• **TASK STATEMENT**
Show each line of the listing in which the word "post" occurs.

(Beginning of SOURCE DATA)

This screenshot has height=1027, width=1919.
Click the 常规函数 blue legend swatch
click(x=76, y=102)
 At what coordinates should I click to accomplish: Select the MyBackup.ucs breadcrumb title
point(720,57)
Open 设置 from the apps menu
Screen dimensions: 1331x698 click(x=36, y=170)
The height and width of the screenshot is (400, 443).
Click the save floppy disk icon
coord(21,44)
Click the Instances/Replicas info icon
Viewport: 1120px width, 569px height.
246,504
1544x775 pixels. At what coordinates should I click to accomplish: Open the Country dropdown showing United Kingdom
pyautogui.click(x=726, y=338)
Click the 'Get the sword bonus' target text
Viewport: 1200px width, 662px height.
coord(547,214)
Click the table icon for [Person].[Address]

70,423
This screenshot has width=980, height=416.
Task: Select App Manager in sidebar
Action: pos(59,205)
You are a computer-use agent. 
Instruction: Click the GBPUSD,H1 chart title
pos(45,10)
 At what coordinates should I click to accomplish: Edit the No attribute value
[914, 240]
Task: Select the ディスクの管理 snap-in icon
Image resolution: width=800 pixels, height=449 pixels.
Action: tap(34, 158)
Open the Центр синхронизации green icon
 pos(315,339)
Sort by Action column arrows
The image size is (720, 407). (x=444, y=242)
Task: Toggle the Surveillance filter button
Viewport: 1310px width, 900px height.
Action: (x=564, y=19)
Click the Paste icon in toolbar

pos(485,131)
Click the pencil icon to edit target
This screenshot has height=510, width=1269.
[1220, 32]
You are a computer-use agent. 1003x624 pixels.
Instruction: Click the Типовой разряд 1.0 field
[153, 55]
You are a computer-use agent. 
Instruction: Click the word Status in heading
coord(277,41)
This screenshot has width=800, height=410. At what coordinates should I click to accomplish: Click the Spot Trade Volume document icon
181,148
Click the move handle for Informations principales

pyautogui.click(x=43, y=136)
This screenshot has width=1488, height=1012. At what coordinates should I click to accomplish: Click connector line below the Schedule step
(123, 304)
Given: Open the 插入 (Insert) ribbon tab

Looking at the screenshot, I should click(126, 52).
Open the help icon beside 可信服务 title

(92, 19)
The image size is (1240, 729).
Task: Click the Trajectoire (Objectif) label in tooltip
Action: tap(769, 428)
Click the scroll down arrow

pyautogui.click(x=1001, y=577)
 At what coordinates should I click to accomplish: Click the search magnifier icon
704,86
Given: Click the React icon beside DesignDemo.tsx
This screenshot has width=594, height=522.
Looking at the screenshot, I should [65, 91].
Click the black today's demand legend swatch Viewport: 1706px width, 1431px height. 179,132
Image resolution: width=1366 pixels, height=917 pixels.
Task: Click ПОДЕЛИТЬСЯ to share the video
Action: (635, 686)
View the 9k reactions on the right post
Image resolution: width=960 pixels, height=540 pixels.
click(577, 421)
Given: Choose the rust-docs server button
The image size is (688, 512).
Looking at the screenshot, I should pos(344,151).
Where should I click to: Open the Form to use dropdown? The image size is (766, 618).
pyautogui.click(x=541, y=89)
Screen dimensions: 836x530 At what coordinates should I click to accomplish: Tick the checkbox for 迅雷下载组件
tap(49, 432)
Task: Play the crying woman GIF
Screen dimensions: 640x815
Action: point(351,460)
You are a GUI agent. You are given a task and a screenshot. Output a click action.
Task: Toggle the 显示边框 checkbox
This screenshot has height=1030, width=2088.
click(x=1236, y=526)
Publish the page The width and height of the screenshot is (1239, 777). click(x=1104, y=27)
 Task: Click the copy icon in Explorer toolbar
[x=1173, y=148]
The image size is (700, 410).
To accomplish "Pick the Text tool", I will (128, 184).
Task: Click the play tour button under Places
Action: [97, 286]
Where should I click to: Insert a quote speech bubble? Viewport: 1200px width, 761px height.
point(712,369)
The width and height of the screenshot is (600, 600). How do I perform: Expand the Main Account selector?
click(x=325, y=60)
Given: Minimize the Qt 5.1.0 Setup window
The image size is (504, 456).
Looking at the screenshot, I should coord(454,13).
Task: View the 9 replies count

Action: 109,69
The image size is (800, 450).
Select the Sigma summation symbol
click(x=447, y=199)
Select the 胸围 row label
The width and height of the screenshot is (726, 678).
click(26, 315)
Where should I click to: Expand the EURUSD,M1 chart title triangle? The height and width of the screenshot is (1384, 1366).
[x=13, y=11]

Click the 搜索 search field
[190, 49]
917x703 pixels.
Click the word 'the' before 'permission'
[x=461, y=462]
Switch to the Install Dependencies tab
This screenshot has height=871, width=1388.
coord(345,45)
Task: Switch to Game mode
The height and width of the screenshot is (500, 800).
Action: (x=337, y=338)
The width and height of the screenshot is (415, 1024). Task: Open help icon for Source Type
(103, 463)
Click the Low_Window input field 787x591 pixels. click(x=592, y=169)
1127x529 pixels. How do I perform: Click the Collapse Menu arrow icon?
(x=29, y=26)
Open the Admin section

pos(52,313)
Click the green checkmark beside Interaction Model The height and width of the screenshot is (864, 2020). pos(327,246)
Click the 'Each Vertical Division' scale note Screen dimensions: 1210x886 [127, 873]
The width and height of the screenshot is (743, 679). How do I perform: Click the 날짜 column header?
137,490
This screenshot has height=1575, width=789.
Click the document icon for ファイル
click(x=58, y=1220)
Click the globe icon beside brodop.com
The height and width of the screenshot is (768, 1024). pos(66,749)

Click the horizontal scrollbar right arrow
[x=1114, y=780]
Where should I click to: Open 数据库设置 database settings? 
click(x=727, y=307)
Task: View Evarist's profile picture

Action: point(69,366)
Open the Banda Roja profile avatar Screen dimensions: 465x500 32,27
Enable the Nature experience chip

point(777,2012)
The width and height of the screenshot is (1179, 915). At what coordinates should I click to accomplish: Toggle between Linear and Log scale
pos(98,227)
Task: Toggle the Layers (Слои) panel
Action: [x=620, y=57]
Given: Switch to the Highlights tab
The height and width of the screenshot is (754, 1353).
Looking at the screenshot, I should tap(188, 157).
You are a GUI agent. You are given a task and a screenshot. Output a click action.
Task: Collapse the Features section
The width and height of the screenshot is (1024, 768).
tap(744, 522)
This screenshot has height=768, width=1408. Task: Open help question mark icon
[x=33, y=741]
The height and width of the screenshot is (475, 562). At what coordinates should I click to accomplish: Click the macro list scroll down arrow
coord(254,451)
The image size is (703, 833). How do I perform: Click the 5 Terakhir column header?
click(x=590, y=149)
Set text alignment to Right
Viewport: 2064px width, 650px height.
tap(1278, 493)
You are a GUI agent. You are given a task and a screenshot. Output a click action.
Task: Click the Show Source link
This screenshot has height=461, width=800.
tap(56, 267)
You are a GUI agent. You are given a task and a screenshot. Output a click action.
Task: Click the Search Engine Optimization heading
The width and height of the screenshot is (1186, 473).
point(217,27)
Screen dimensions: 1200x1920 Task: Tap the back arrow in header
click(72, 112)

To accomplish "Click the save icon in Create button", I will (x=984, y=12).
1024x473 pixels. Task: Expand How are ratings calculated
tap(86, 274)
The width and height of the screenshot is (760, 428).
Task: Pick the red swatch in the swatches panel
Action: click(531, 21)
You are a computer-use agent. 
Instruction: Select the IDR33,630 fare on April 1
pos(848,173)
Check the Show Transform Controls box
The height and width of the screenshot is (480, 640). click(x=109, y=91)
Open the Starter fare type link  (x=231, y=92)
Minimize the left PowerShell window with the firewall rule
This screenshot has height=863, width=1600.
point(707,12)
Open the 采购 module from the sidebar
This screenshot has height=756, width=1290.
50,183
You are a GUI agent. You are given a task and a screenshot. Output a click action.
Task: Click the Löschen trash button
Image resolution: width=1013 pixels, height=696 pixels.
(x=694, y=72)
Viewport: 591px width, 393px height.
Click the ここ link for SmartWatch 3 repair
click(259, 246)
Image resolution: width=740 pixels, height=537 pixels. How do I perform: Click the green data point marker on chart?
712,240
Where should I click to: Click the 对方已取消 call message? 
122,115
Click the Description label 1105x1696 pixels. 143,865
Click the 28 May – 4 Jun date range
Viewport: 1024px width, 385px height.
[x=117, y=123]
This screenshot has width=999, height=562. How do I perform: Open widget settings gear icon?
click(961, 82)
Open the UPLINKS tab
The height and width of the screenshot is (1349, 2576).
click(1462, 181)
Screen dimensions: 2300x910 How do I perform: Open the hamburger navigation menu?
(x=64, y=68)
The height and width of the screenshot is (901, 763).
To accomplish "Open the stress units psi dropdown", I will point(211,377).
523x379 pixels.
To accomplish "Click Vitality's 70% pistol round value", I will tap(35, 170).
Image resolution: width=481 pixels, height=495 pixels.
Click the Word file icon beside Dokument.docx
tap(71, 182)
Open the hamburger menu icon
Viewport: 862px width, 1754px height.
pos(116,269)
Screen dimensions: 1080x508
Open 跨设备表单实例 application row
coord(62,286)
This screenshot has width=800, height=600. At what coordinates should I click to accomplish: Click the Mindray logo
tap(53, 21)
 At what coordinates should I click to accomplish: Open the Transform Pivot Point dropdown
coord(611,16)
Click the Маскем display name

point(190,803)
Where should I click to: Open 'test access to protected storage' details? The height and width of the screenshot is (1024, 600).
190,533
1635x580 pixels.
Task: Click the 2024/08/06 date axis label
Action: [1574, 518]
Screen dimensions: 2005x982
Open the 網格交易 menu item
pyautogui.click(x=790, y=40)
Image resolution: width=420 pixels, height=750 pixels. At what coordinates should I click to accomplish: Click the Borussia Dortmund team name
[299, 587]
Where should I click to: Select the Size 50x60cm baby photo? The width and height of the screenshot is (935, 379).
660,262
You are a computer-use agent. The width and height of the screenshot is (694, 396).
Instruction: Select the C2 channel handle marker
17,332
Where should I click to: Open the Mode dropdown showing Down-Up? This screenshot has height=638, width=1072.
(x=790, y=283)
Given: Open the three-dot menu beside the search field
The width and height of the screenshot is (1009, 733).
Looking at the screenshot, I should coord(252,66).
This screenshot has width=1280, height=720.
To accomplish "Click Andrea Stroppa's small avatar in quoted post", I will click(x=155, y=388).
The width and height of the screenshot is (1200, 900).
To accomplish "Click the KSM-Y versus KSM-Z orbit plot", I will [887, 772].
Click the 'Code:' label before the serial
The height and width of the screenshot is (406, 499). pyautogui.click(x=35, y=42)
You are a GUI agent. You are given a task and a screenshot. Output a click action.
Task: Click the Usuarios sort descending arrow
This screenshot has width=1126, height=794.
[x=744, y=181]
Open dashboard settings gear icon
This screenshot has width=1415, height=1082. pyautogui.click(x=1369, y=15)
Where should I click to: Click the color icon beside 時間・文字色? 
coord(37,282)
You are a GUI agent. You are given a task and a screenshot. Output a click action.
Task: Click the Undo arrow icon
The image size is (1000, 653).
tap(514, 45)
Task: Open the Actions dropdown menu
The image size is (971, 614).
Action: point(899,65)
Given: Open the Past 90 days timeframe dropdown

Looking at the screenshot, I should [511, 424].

(End of SOURCE DATA)

• **EXPECTED OUTPUT**
View the 9k reactions on the right post
To accomplish "Click Andrea Stroppa's small avatar in quoted post", I will click(x=155, y=388).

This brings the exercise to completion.